Falling With Style: Ceci n’est pas une blog-post au sujet de Les Mis

Helen Laroche starts the new year off with some big questions.

A month or so ago, I learned that my childhood sitcom Boy Meets World was in talks to receive a spin-off entitled Girl Meets World, about the daughter of the original main character (Cory). Whenever I think of this show, I think of a particular conversation between Cory and Mr. Feeney. I remember the meaty part this way:

Cory: How do you know you’re good?

Mr. Feeney: How do I know I’m good, how do you know you’re good, or how does one know one’s good?

In hindsight, it doesn’t seem like something I should have remembered for so long. I don’t even really remember how Cory responded. But I think my middle school self had never entertained the possibility of choosing one’s own metrics for success, and so she thought this was worth hanging on to.

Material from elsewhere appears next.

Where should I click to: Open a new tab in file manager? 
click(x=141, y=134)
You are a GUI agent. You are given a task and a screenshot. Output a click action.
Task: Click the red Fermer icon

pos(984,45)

Fast-forward a decade: this short Boy Meets World exchange came to my mind again the other day after I posted my thoughts about the Les Mis movie.

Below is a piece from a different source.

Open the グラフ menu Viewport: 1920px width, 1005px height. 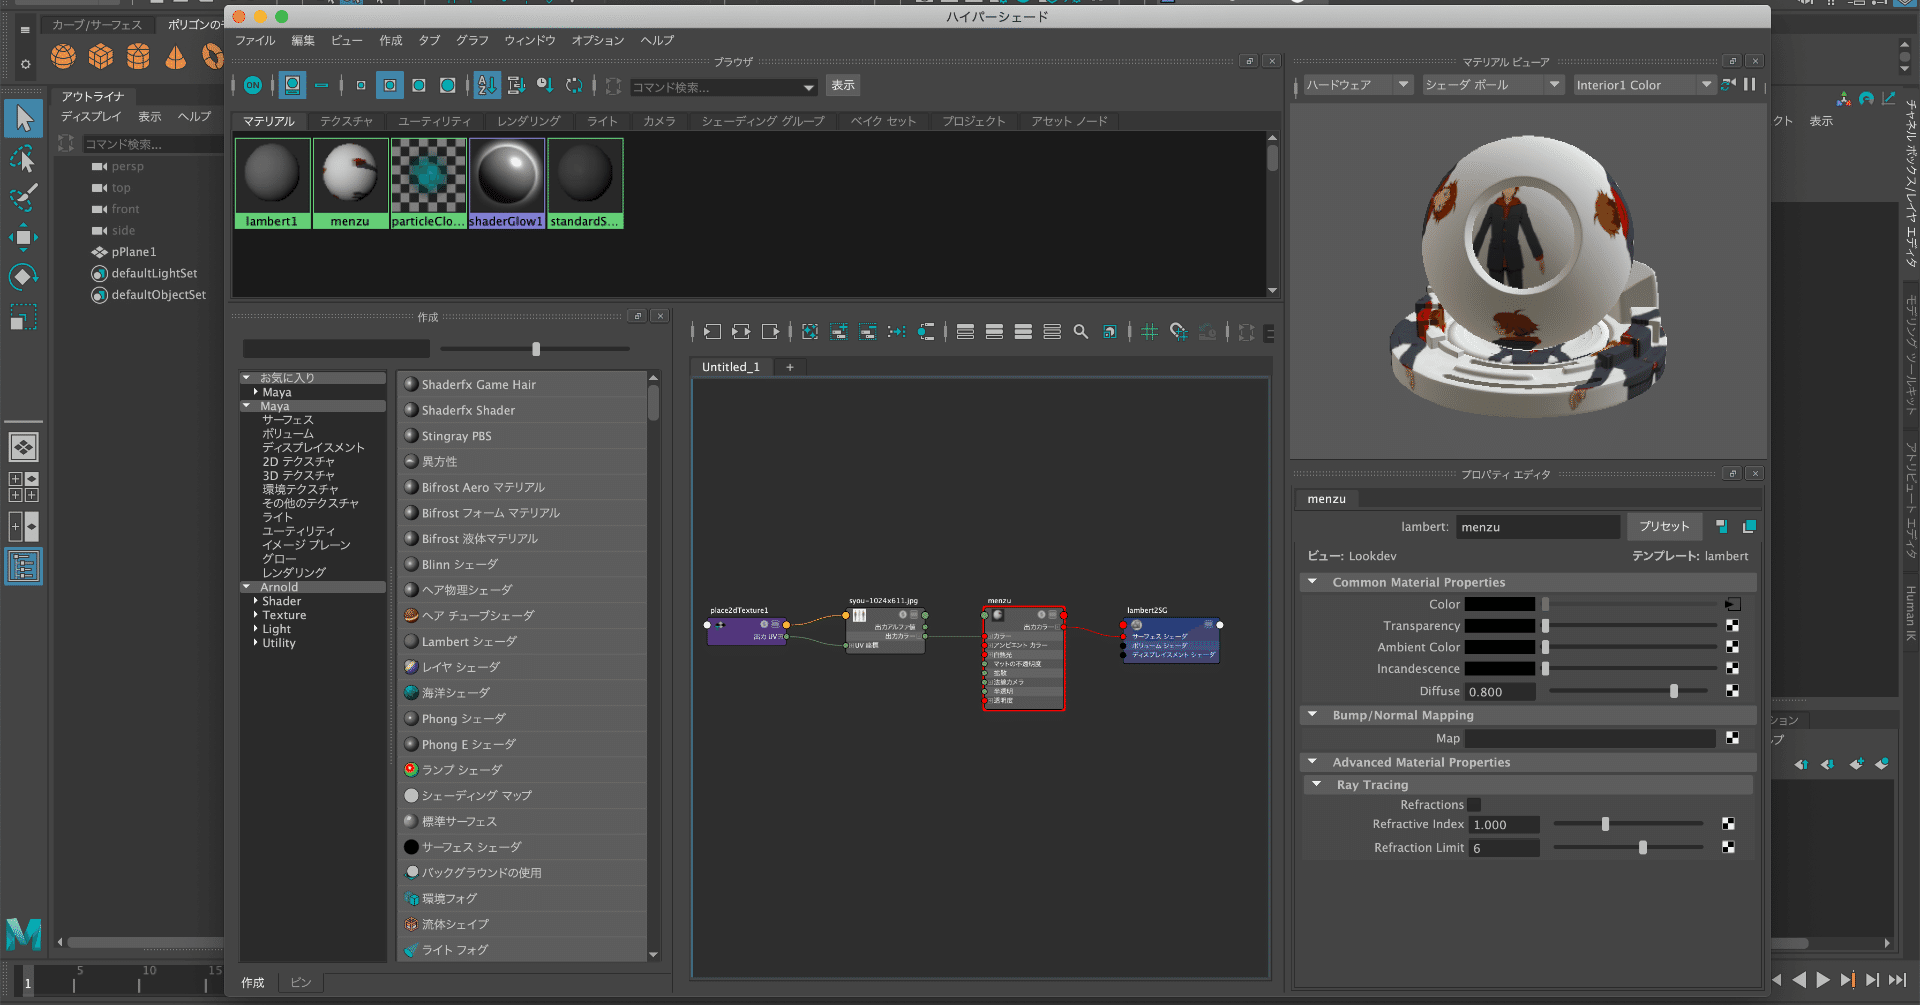(472, 41)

I was unhappy about a lot of things, but most consistently and specifically, the attention to detail in the singing. I’m not just talking about the tone and style (which, yes, I disliked) but the backphrasing and general disregard by the performers for the way the music was written. Some people, mostly music majors, agreed with me, but the majority of the responses indicated that the music was “good enough” for people less picky than I. Some people went a step further and called me snobbish for bemoaning the things I did.

I bring this up not to incite more conversation about Les Mis, but to ask a question that I’m having trouble posing without sounding snobbish. Do we have an obligation to teach audiences what truly ‘fine’ art is, as opposed to something that’s just “good enough”? Are there circumstances where “good enough” is just that? My sense is that the marketing and artistic departments of a theatre would have different things to say about that, to say nothing of film companies.

What are your thoughts — not on the movie, dear Lord, but on the idea of elevating the audience to the level of the art vs. making something that the average Joe can enjoy?